As a new regular, ongoing feature that I'll do on the Wednesdays when I don't have a writing post, as long as I have questions or topics to cover, I'll be doing some in-depth discussion of my Enchanted, Inc. series. Needless to say, there will be spoilers for the entire series in these discussions.
The first topic, from a reader question, is sex, or the lack thereof. One comment I get frequently either in person at booksignings or in e-mail is about how my books are "clean." Most of the people I hear from are grateful to be able to find fun books with a bit of romance that aren't focused on sex. I've heard about multiple generations enjoying the books together -- grandmothers, moms and daughters as young as ten or eleven. Then there are the people who ask when Owen and Katie are going to get it on and saying they don't want the bedroom door to close. And there was the reader who wrote me blasting me for trashing the books up with bad language and sexual references (seriously!) that kept her from being able to share them with her young daughter.

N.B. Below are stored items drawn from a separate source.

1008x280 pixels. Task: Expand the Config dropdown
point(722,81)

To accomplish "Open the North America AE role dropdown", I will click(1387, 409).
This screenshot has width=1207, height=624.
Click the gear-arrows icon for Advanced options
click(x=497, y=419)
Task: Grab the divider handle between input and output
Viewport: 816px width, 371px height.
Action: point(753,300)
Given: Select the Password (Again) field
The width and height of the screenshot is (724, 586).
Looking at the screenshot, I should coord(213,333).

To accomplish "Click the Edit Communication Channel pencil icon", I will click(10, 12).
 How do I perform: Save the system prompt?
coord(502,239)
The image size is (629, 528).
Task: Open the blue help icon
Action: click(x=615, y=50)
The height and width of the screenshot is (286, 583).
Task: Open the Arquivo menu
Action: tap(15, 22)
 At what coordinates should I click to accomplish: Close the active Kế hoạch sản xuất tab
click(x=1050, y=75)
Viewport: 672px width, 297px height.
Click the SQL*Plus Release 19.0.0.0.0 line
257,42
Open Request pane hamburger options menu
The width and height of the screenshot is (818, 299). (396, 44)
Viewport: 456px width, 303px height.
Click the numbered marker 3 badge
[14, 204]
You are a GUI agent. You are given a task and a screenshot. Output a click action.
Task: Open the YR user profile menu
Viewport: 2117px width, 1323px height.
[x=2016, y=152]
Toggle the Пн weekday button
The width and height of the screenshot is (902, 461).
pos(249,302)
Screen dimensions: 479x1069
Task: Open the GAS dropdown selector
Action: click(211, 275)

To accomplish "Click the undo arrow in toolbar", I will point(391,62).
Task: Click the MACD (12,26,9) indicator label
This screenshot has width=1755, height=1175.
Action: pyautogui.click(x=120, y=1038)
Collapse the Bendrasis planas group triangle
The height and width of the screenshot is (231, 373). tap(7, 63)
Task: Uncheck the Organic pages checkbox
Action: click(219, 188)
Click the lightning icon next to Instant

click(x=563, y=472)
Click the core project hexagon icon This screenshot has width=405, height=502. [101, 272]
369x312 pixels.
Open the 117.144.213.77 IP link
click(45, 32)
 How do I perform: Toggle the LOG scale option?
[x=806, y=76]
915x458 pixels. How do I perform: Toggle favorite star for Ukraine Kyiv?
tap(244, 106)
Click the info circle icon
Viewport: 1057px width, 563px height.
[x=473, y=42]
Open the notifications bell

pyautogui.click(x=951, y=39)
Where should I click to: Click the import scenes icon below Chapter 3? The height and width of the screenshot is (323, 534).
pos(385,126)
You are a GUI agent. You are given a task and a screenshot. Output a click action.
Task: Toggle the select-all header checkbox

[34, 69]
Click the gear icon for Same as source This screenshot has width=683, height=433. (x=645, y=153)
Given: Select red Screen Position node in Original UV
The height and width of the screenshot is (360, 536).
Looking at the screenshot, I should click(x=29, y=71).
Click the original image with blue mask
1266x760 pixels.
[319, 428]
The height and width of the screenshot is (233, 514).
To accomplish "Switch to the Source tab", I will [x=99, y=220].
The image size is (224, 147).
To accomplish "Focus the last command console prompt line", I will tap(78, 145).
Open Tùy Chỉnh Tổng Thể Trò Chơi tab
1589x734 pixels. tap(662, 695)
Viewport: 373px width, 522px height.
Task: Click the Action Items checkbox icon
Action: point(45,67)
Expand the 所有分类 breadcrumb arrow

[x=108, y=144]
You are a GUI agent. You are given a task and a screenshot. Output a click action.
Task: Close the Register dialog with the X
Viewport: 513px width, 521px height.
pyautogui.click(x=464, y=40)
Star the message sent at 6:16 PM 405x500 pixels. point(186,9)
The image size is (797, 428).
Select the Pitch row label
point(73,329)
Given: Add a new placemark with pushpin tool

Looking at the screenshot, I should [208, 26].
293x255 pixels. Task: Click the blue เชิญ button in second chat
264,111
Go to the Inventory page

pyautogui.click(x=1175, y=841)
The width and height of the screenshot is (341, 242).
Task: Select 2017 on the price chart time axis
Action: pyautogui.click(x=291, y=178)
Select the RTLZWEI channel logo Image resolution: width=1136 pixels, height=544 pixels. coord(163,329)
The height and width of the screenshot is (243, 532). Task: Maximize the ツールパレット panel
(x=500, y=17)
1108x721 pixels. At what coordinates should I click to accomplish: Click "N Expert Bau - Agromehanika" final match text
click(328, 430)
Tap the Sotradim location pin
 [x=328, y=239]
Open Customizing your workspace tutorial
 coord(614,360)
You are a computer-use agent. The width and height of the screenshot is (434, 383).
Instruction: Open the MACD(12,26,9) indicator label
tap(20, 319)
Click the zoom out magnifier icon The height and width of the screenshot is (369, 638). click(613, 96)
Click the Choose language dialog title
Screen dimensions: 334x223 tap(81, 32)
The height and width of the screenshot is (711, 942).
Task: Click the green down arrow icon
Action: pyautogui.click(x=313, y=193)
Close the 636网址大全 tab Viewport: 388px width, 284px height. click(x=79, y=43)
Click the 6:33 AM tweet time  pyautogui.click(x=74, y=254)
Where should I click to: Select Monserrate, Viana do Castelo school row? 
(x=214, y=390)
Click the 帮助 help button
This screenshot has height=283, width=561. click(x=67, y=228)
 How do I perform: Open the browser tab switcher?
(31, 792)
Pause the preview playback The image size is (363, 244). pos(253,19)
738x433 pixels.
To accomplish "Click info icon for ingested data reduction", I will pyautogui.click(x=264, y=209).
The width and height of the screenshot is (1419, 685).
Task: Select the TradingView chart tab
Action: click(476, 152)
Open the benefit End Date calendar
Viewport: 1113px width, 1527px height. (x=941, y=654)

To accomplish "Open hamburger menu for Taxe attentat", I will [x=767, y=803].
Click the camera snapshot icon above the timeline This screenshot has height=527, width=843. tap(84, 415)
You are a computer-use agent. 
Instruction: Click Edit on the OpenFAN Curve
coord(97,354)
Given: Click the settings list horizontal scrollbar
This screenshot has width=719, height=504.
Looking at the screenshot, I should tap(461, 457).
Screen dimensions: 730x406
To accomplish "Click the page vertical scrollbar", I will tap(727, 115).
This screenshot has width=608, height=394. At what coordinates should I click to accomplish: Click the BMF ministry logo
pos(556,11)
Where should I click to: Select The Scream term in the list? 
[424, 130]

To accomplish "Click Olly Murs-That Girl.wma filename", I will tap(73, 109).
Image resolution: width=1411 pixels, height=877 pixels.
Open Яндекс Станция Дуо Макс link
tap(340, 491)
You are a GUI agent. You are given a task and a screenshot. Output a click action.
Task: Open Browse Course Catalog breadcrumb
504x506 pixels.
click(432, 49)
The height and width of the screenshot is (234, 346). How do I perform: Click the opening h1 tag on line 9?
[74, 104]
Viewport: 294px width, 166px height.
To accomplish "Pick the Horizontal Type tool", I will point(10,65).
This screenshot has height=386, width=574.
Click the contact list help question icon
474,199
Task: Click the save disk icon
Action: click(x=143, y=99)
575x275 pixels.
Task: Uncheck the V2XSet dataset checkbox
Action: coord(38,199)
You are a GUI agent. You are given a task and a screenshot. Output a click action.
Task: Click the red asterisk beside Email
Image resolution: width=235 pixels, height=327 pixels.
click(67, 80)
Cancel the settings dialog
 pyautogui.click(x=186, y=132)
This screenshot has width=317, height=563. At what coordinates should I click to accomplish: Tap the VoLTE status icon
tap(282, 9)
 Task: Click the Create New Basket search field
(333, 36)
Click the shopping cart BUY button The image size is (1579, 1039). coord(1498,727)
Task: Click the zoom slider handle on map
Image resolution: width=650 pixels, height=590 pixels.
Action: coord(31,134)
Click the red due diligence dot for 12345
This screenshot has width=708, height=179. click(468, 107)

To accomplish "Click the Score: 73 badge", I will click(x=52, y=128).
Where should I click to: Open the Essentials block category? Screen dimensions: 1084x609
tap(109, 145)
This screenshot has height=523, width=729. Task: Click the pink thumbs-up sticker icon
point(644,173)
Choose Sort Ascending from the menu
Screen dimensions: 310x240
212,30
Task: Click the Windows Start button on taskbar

I wouldn't say that handling sex the way I have (or haven't) was any kind of conscious decision. It was more a natural outgrowth of a lot of things.
For one thing, I don't really think of sex as a spectator sport. As I'm fond of saying, watching (or reading about) someone else having sex is like watching (or reading about) someone else eating chocolate. It's lovely for them, but it doesn't do a lot for me. I don't find sex scenes in books to be all that sexy. I tend to skip them because they're boring and because I have a very literal mind, so I find myself trying to figure out the choreography and how many hands these people have to have in order to be doing all the things they're doing at the same time. Sex is a primal drive, so it makes for a very basic and relatively simple motivation, which to me isn't that interesting to read or write about. Since I don't really like reading sex scenes, I don't like writing them, and I'm not very good at writing them. When you don't enjoy something as a reader and you don't understand what other people enjoy in it, that makes it hard to know how to do it in a way that the people who are into that sort of thing will like it.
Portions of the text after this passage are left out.